EXERCISE REQUIREMENTS: Please restate word for word each line from the one containing "Given: Click the word Account in the heading" to the last line of the records below, and drop the pictures.

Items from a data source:
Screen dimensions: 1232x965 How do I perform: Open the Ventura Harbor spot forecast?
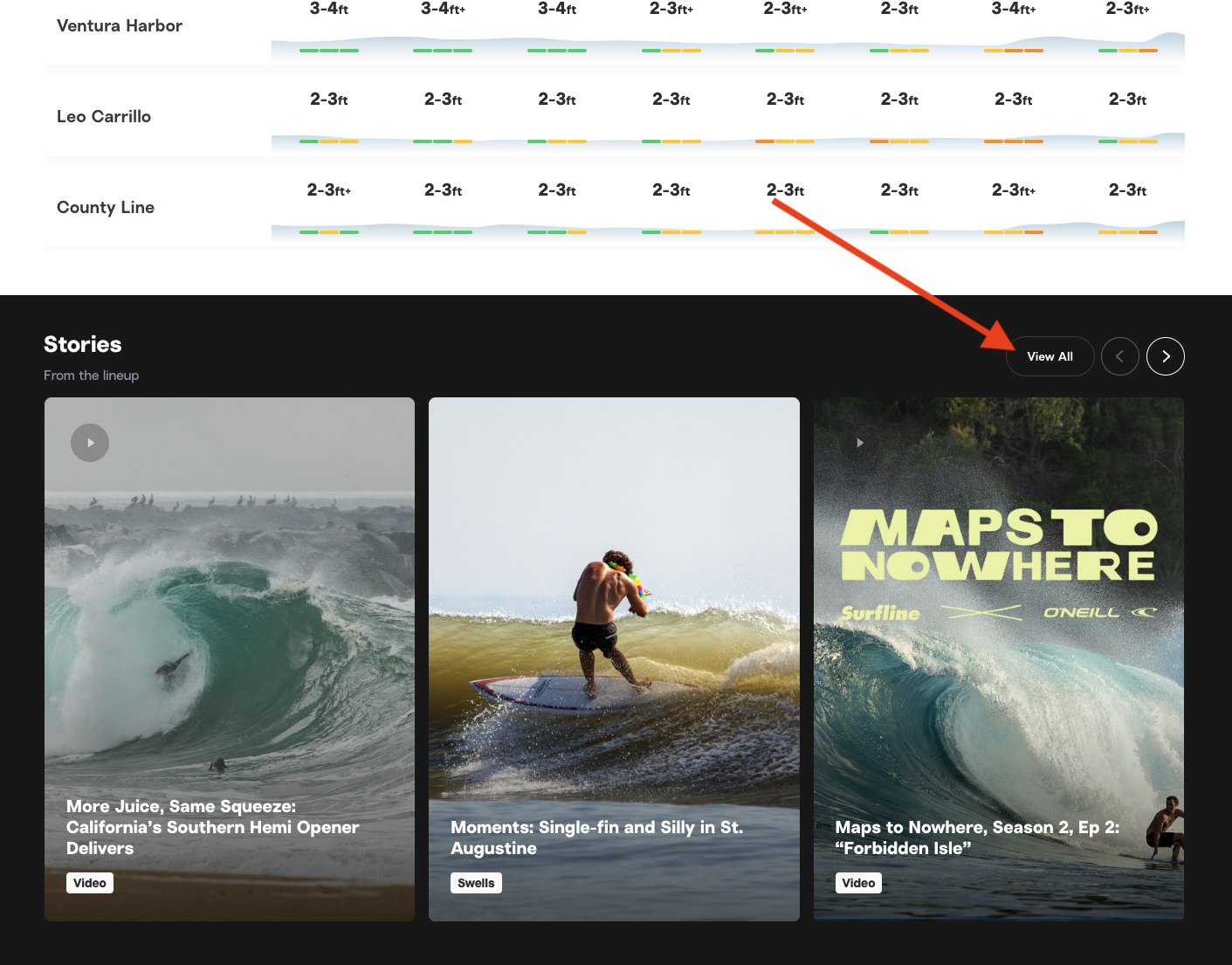tap(120, 26)
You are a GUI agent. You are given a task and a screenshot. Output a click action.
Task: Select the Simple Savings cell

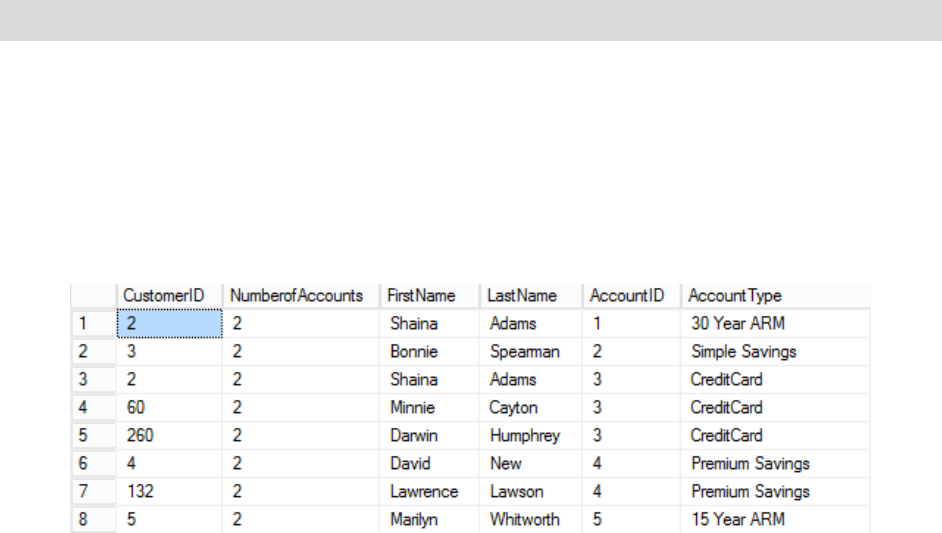click(x=743, y=352)
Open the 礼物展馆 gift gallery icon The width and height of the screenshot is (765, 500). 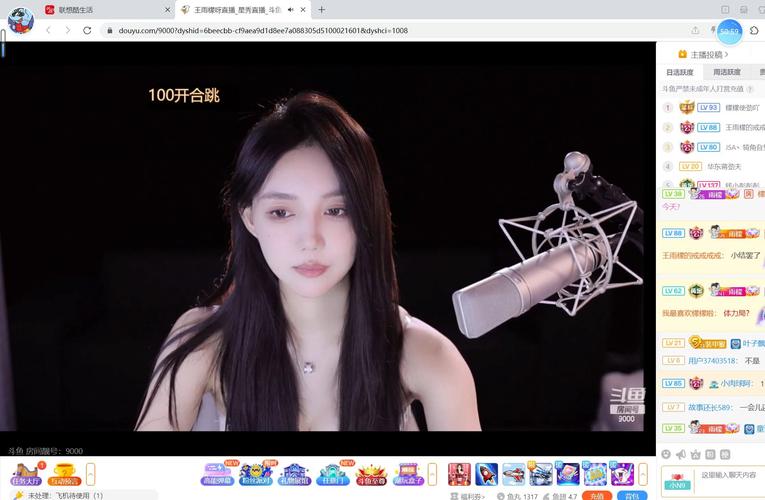294,473
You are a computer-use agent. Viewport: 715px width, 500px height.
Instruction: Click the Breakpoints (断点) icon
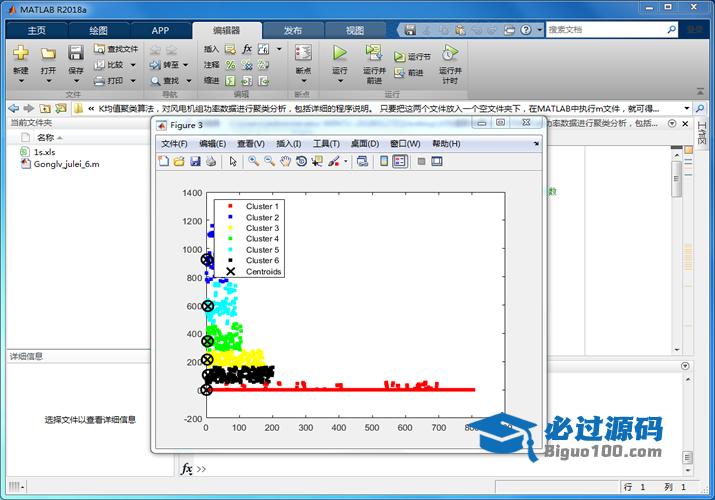click(303, 53)
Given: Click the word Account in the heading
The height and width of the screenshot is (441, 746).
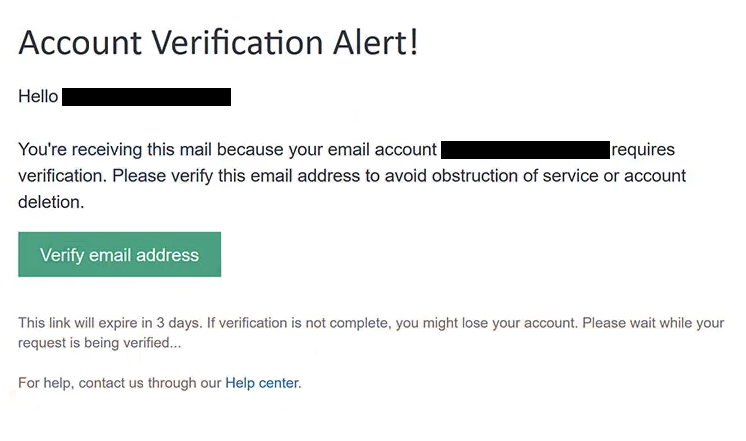Looking at the screenshot, I should pyautogui.click(x=80, y=43).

YOUR RESPONSE:
Given: Click the word Account in the heading
The height and width of the screenshot is (441, 746).
Looking at the screenshot, I should pyautogui.click(x=80, y=43).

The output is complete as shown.